▸ Collected data
◇ ◇ ◇ ◇ ◇

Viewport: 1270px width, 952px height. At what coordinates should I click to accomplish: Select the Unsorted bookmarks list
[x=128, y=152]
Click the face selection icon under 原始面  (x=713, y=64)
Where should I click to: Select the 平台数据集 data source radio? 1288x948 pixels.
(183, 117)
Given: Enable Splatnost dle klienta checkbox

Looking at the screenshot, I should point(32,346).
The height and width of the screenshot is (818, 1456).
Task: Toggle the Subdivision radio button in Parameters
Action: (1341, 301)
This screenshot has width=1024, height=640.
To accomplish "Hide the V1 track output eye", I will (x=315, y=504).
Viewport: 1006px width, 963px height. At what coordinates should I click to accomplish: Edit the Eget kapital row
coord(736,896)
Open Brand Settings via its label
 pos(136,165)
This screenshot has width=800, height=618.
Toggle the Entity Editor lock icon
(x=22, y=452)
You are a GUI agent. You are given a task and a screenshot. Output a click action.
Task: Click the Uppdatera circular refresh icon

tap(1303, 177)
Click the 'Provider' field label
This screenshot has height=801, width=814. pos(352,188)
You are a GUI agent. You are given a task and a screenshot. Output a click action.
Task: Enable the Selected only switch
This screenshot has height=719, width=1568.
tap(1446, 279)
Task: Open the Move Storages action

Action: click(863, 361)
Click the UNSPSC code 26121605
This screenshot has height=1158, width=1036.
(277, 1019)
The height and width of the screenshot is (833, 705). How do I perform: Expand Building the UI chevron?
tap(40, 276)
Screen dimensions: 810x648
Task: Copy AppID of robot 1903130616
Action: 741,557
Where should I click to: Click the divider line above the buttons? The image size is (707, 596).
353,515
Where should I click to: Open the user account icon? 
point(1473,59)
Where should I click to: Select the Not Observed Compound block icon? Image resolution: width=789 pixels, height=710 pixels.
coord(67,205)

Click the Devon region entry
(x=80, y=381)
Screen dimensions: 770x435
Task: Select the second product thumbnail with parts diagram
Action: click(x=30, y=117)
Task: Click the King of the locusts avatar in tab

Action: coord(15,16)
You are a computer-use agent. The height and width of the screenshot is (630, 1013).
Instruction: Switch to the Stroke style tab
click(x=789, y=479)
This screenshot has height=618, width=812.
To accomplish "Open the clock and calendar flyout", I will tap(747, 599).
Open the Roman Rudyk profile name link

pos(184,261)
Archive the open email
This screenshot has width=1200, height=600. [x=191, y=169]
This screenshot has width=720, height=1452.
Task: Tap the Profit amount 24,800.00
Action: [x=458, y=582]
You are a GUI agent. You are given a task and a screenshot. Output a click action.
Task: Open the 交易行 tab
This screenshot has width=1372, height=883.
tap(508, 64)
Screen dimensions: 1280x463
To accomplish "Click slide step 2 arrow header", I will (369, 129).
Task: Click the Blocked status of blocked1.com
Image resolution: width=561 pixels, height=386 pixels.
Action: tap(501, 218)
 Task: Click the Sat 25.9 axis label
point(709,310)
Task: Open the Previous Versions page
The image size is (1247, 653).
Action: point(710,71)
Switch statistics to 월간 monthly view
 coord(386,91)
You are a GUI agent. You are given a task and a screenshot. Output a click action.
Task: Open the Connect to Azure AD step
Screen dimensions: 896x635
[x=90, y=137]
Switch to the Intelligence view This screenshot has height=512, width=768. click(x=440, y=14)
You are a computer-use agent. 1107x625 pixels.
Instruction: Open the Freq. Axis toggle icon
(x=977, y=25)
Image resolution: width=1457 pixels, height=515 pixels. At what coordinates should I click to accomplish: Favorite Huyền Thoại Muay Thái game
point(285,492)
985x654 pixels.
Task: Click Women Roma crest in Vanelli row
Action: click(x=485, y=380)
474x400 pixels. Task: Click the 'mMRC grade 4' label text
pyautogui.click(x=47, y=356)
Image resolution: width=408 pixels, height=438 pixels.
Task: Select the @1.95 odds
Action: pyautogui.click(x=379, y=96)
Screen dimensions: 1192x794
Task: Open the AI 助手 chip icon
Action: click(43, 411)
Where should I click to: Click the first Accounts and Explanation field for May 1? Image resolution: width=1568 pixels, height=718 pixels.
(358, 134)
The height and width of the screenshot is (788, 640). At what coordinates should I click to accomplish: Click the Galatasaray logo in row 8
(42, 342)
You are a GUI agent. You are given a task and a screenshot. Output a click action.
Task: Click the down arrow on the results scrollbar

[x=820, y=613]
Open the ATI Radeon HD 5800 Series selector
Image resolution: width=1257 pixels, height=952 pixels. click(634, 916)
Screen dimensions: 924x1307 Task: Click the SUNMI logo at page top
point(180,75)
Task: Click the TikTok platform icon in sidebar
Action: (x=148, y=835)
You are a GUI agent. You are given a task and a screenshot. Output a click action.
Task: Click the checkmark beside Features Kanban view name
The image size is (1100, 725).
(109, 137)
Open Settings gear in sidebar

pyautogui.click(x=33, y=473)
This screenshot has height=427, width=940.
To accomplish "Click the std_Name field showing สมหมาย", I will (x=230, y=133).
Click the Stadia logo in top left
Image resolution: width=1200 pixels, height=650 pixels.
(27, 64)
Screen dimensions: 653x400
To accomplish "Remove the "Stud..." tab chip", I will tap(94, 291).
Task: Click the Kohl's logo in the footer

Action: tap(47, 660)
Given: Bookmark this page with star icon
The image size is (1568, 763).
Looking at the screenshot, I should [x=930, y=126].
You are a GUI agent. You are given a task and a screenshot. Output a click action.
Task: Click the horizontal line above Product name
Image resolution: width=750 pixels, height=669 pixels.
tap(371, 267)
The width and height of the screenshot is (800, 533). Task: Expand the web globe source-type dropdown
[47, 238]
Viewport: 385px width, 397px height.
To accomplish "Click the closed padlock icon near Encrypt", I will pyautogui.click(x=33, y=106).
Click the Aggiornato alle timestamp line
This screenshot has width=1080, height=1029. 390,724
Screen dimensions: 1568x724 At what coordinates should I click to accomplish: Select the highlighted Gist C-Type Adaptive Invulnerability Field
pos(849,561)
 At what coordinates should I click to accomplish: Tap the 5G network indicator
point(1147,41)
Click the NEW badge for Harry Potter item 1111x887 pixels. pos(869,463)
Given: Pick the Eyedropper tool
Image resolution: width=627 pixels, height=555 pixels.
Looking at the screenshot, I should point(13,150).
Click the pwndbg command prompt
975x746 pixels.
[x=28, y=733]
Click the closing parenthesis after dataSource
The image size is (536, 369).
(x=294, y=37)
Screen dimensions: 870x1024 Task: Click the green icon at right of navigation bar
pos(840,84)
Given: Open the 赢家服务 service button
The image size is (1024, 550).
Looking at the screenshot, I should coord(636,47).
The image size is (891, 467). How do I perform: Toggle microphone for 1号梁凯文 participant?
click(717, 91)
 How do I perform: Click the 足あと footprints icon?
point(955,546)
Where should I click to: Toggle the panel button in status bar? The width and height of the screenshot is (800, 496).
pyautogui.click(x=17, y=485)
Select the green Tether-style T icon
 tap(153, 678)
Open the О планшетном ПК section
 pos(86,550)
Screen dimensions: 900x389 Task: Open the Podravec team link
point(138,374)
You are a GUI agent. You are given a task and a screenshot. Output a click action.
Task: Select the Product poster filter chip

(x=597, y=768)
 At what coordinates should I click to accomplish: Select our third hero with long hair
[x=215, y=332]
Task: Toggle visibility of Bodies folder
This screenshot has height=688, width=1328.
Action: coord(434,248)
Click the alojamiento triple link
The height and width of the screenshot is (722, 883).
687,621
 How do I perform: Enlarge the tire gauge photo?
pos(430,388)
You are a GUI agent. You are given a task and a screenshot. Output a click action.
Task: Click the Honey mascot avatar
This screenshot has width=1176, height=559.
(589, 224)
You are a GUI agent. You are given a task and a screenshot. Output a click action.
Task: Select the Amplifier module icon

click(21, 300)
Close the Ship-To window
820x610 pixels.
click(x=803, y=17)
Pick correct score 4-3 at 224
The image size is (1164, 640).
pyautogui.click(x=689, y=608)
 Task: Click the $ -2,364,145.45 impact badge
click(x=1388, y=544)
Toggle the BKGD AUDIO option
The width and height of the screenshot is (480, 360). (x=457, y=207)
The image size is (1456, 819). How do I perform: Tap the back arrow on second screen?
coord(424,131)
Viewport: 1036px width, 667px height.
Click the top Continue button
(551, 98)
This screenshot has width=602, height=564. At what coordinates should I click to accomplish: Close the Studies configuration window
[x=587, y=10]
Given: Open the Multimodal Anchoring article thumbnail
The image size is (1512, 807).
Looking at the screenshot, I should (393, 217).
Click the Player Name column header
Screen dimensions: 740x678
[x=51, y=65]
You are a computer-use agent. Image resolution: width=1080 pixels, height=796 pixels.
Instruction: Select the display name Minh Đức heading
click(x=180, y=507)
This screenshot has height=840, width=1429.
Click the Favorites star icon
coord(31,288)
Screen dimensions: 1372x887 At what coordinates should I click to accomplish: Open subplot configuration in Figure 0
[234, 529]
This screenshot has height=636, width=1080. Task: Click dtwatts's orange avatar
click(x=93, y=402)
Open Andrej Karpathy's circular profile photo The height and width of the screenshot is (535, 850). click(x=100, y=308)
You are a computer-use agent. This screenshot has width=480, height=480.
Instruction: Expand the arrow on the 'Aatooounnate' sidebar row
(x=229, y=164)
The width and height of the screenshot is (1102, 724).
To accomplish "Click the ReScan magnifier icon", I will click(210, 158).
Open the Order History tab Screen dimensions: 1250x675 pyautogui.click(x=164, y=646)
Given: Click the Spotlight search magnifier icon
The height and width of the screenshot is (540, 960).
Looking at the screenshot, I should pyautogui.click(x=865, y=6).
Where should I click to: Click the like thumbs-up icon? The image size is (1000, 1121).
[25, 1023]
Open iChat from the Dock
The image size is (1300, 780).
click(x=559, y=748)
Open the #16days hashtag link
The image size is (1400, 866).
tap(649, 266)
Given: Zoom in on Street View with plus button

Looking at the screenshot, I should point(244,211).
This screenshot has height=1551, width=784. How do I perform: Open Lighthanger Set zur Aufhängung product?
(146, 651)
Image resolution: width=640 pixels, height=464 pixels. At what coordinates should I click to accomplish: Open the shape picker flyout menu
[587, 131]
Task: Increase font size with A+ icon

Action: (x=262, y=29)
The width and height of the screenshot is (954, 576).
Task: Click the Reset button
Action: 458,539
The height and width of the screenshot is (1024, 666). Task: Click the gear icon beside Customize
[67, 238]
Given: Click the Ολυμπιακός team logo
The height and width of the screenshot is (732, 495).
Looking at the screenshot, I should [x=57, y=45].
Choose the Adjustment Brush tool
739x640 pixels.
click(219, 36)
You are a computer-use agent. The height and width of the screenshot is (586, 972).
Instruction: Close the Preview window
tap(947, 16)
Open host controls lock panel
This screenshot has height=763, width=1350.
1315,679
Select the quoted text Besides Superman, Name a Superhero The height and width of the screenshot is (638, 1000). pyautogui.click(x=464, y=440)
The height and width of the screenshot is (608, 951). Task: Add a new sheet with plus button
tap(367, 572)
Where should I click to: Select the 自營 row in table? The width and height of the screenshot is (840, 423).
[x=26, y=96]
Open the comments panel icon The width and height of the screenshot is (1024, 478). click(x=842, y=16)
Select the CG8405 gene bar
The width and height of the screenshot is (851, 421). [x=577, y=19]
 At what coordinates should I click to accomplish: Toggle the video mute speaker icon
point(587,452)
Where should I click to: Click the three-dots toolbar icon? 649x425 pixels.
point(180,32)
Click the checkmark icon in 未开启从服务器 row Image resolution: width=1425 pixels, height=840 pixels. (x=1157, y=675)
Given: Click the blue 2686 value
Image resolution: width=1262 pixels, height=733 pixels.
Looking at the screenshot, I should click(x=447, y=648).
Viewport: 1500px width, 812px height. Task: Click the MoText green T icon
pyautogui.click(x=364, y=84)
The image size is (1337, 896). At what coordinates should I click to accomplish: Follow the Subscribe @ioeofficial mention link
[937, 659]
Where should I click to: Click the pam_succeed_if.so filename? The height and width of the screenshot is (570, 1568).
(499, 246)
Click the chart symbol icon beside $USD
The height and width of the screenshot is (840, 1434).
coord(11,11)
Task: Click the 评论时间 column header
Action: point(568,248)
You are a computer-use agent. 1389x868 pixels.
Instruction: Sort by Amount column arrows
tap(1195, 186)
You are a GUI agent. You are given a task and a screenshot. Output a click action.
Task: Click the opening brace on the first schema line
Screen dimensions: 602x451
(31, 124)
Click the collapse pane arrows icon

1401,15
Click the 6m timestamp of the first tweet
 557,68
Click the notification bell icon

◇ ◇ ◇ ◇ ◇

▸ What you have to do
Above are the records; repeat exactly the lines from the one holding "Open the О планшетном ПК section" down to the one holding "Click the alojamiento triple link", end lines included.

▸ Finished task
Open the О планшетном ПК section
 pos(86,550)
Screen dimensions: 900x389 Task: Open the Podravec team link
point(138,374)
You are a GUI agent. You are given a task and a screenshot. Output a click action.
Task: Select the Product poster filter chip

(x=597, y=768)
 At what coordinates should I click to accomplish: Select our third hero with long hair
[x=215, y=332]
Task: Toggle visibility of Bodies folder
This screenshot has height=688, width=1328.
Action: coord(434,248)
Click the alojamiento triple link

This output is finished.